* **Exercise goal**:
Word for word, reproduce every line of the data below.

* **Given data**:
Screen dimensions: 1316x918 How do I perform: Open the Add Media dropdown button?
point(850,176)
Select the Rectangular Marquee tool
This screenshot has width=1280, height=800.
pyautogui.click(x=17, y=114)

* **Result for this exercise**:
Screen dimensions: 1316x918 How do I perform: Open the Add Media dropdown button?
point(850,176)
Select the Rectangular Marquee tool
This screenshot has width=1280, height=800.
pyautogui.click(x=17, y=114)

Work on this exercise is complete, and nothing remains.